As for how the IHSAA will use the data, that’s still being decided, but the governing body said it sees a lot of potential benefit.
“I ask for people’s understanding of the process. We are attempting to gather all this information, and we will certainly make it available as it comes in, but we’re trying to provide a benchmark and I hope people can see that’s what’s trying to occur here. I certainly believe that once we have some data out there, when things are introduced, when head protection is introduced, and we have something to compare it to, I think there’s a lot that can be done. We can work to find safer methods of executing our sports that help the student athlete,” Kaufman said.
A state law that took effect in 2012 requires schools to immediately remove from play or practice any athletes suspected of sustaining a concussion.

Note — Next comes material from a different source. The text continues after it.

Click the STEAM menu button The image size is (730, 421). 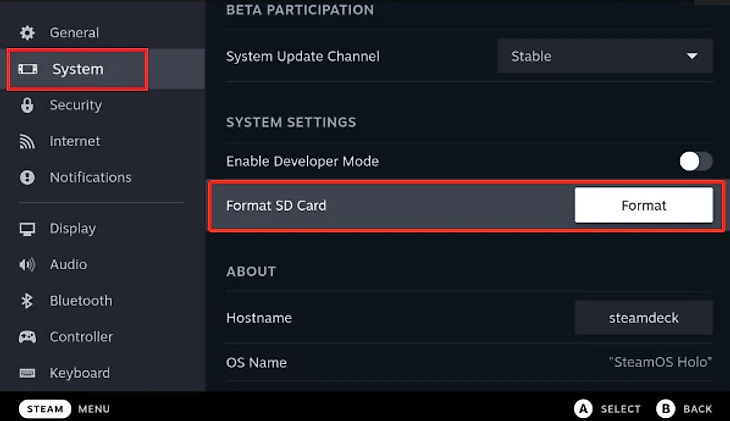point(45,409)
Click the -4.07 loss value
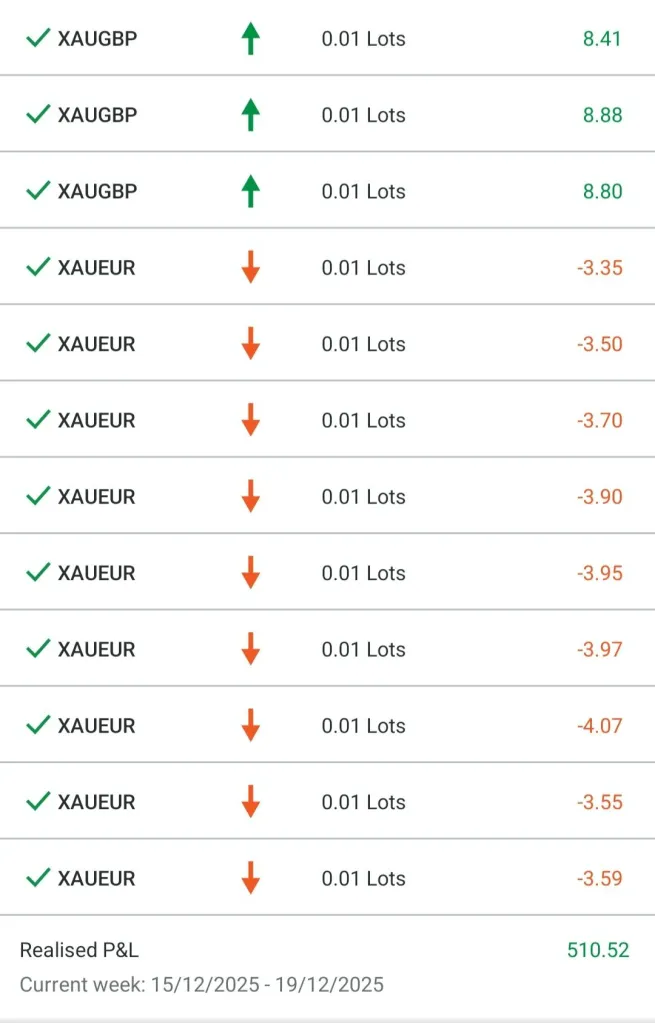This screenshot has height=1023, width=655. (x=599, y=725)
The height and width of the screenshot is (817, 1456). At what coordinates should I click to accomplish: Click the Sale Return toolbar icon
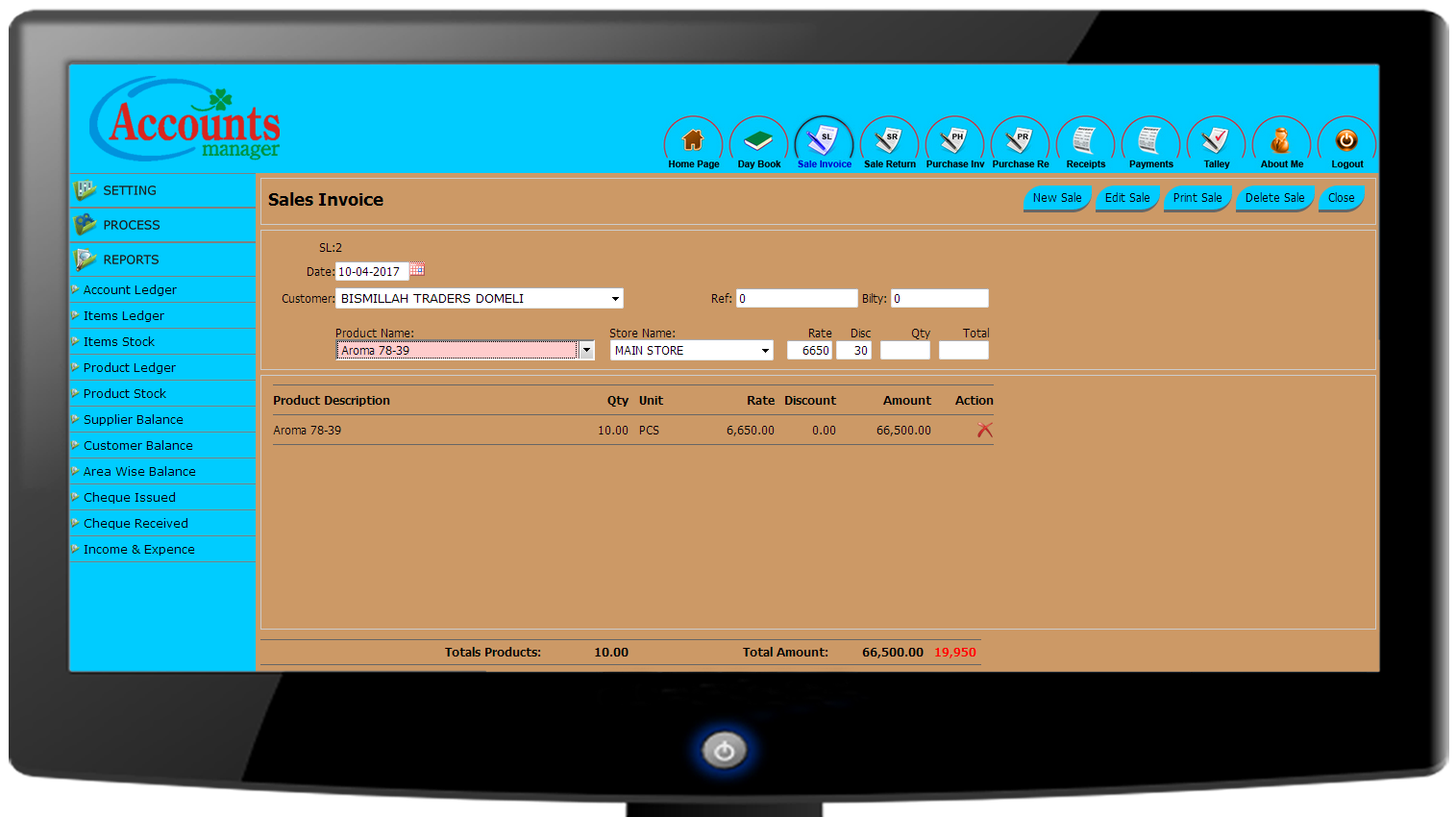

Those athletes are not allowed to return until they have written clearance from a licensed health care provider trained in the evaluation and management of concussions.
The school reported to the IHSAA that 92 percent of athletes who suffered a concussion were able to participate in their sport again within 30 days.
Most attention about concussion safety has been paid to football, but Cox told WRTV that some girls’ sports are also areas of concern.
“The game’s faster now than it’s ever been, and with those girls in basketball and soccer playing with no head protection, then there’s going to be incidences,” he said.